The Treasury Department auctioned $21 billion in 3-month bills in denominations of $10,000 at a discount rate of 4.965%.


What would be the effective rate of interest? (Use calendar year. Do not round intermediate calculations. Round your answer to the nearest hundredth percent.)

To determine the effective rate of interest, we need to consider the discount rate and the duration of the investment. In this case, the Treasury Department auctioned $21 billion in 3-month bills at a discount rate of 4.965%.

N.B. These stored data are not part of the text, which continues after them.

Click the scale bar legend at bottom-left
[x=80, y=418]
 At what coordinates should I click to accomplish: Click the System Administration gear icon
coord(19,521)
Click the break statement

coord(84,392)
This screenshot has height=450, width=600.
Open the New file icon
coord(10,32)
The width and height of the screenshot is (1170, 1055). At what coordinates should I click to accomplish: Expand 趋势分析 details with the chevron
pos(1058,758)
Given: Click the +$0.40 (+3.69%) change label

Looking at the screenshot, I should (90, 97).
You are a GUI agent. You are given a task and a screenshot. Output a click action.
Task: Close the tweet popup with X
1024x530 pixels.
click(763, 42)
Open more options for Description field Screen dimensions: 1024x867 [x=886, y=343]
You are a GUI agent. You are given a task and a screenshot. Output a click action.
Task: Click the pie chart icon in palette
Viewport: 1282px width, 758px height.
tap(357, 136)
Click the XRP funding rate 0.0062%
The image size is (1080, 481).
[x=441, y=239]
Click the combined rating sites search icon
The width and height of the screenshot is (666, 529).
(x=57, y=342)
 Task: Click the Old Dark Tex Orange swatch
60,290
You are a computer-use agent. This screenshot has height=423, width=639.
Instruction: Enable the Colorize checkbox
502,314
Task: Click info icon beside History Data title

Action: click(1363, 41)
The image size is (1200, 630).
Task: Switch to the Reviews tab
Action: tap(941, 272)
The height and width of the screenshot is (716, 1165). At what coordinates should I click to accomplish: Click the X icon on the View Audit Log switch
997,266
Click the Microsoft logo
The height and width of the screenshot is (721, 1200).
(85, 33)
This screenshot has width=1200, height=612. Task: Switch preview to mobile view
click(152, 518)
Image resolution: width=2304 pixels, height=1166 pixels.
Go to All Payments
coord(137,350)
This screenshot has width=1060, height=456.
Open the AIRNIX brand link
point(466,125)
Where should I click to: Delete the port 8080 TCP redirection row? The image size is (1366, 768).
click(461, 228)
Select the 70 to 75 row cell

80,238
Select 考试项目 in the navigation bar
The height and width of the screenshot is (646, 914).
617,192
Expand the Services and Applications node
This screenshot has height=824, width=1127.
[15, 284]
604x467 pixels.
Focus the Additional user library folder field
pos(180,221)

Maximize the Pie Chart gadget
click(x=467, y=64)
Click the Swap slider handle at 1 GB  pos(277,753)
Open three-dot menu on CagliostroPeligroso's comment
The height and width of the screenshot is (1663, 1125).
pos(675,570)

The discount rate is the rate at which the bills are sold below their face value. To find the discount amount, we can multiply the face value of the bills ($10,000) by the discount rate (4.965% or 0.04965).

Discount Amount = $10,000 x 0.04965 = $496.50

The effective rate of interest is then calculated by dividing the discount amount by the face value of the bills and multiplying it by the number of times the bills are issued in a year (assuming a calendar year).

Number of times the bills are issued in a year = 365 days / 3 months = 121.67

Effective Rate of Interest = (Discount Amount / Face Value) x Number of times the bills are issued in a year

Effective Rate of Interest = ($496.50 / $10,000) x 121.67

Effective Rate of Interest = 0.04965 x 121.67 = 6.03%

Therefore, the effective rate of interest for the $21 billion in 3-month bills is approximately 6.03%.